The Buzz: ‘Corporate’ Puts a New Spin on the Workplace Comedy

The workplace has been a surprisingly rich source of laughter in the modern day. From cult films like Office Space to acclaimed shows like The Office and Workaholics, the notion of slacker characters breaking out from their rigid cubicles and cutting loose appeals to the dreamer (perhaps even the anarchist) in all of us. Corporate is the latest addition to this growing sect of comedy, and while it may look conventional on the surface, the dry, at times surreal humor of showrunners Pat Bishop, Matt Ingebretson, and Jake Weisman ensure that it is anything but. Think of Workaholics if it was reworked by David Lynch.
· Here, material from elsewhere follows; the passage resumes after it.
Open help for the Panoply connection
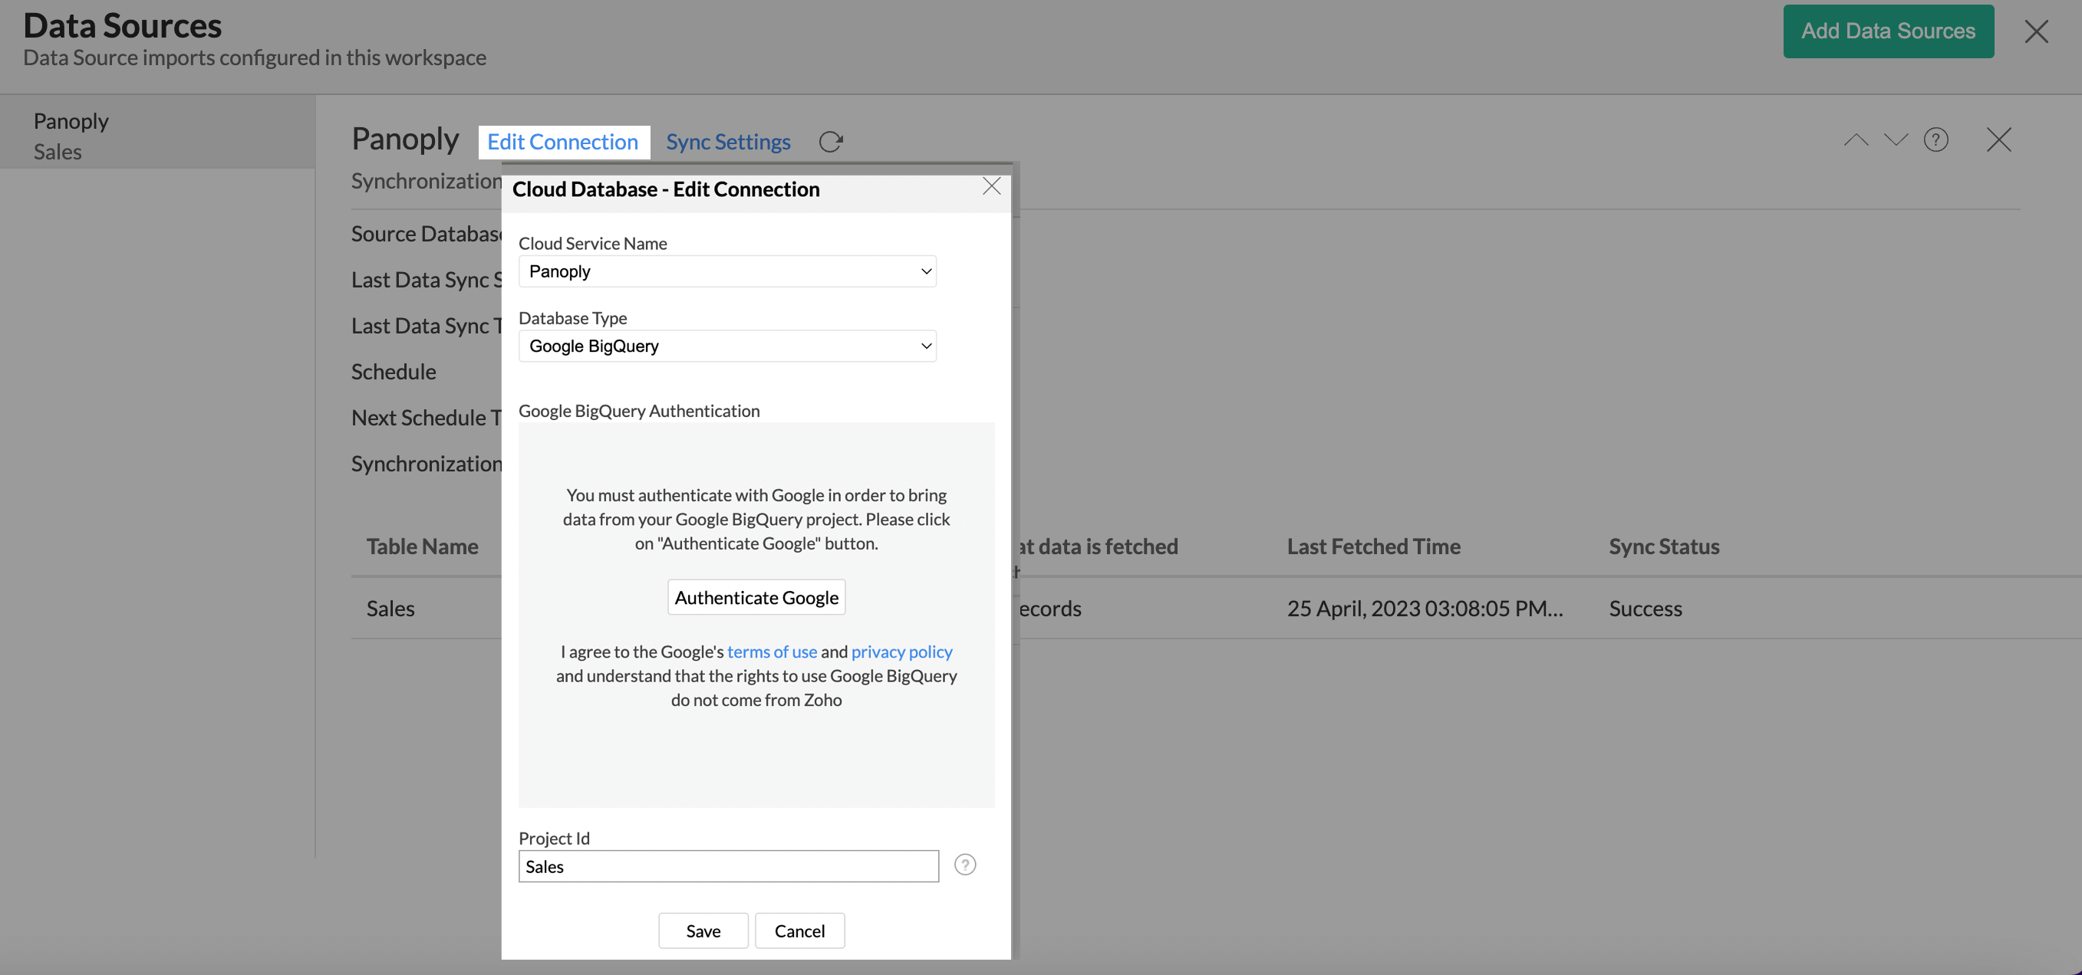The height and width of the screenshot is (975, 2082). point(1937,139)
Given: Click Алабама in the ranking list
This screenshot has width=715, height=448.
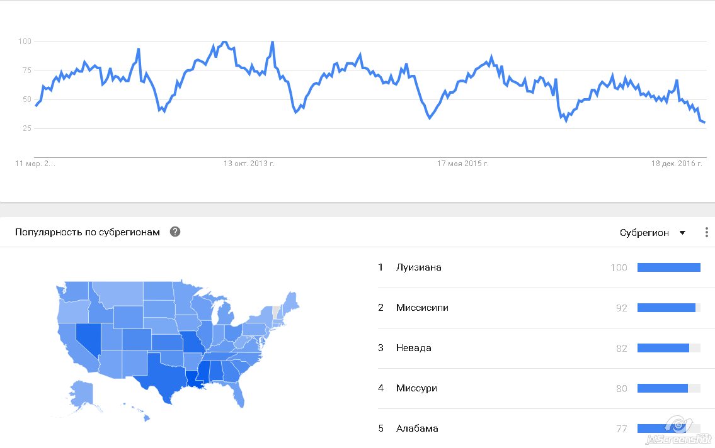Looking at the screenshot, I should [417, 428].
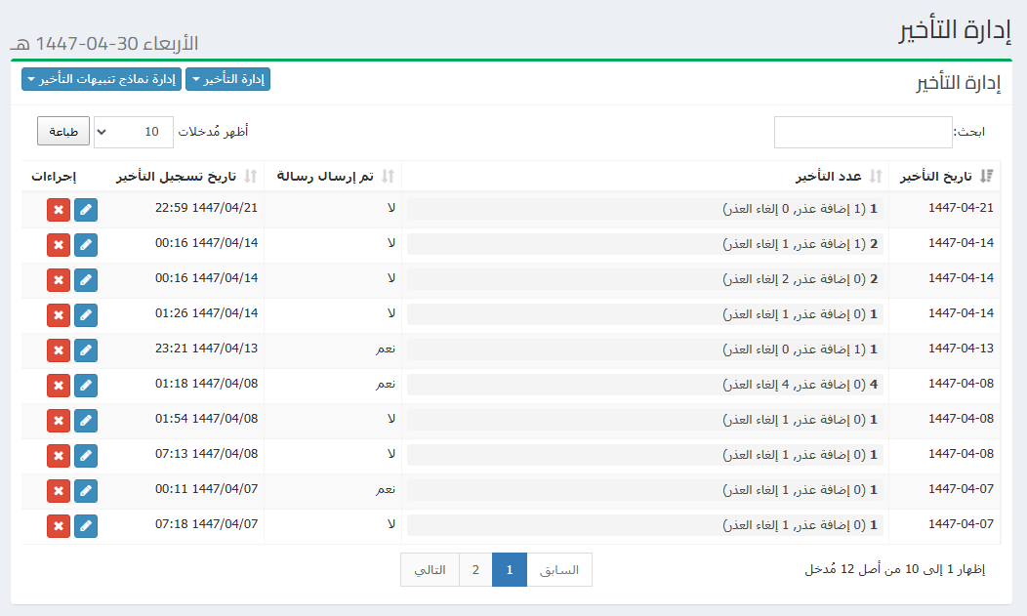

The series revolves around Matt (Ingebretson) and Jake (Weisman), two junior executives at the prestigious multinational corporation Hampton DeVille. The kind of corporation that seems as though it ought to be headed by a James Bond villain (their motto is “We Make Everything!”). Matt and Jake are at the bottom of the totem pole at Hampton DeVille, which means they get last dibs on everything from breakroom snacks to the attention of their CEO Christian DeVille (Lance Reddick)-- a man who’s intimidation factor it out-matched only by his steely greediness.

I’d elaborate on the narrative (this isn’t the kind of show where spoilers are a concern), but there really isn’t much else to add. The episodes that have aired just far, including the pilot (“The Void") have seemed content in the limbo state of its premise, watching Matt and Jake struggle to earn so much as an ounce of respect. The thing is, it's incredibly entertaining. The clueless duo and Bishop (who directs the entire season) have an uncanny ability for finding humor in humdrum, often uncomfortable workplace encounters. There are no overarching narratives or character arcs to worry about when pressing matters like filing data, reporting fellow employees for violating the conduct code, and, in one particularly hilarious sequence, firing a social media intern after an insensitive tweet of his goes viral.

Informing each of these encounters is a merciless cynicism that cuts right through the fat of most Comedy Central originals. Corporate is the kind of show where a line like “"I don't have a 401K, so as of now my retirement plan is to overdose on drugs” seems positively quant when compared to the general outlook of schlubs like Matt and Jake. The further they pine for a promotion at Hampton DeVille, the more they succumb to the twisted, dystopian nightmare that is upper management. Ingebretson is the ringleader of the two, showing off a wider range of talents (in some instances, it can be said that he seems “happy”), but Weisman’s crude killjoy attitude is a nice foil, and it stands to reason that the exclusion of either one would derail their careful chemistry. I found myself doubled-over with Weisman's obscene mantras, which he repeats during particularly stressful assignments.

That said, the scene-stealer thus far has been Reddick, who absolutely revels in his slimy role as DeVille. He imparts his trademark stoicism (seen in shows like The Wire and Fringe) with maniacal outbursts, leveling everyone else in the scene and establishing himself as a genuinely terrifying villain. If this were a dramatic series, DeVille would still be a formidable threat. That he’s able to bring the laughs in succession with these aspects ensures that whenever he’s onscreen, our attention is his for the taking. 

As a stylist, Bishop surrounds Matt and Jake with cramped cubicles and washed-out fluorescent tones. Where aforementioned workplace comedies made a point of depicting sterile environments that were harmless, Corporate aims to make you squirm in your seat, eliciting the same discomfort that the people onscreen are made to feel. This aesthetic works twofold; it forces us to empathize with characters who can often be tough to love, and it expresses their crushing gloom in a visceral, tactile manner that’s rarely reached in comedy.

Now Corporate is certainly an acquired taste, and some of the meaner jokes may be off-putting to the casual listener, but the show has so many brilliant putdowns and left turns that to skip it would be to deprive yourself of one hell of a comedic detour. It’s not often that you get to see Lynchian hallucinations, Dr. Strangelove references, Trainspotting montages, and Aimee Mann cameos (!) crammed into a story that never technically leaves the office. If that sounds like the right kind of escape, than I suggest packing your bags right away and heading off to Corporate.

Episodes of Corporate air on Wednesdays at 10/9c on Comedy Central.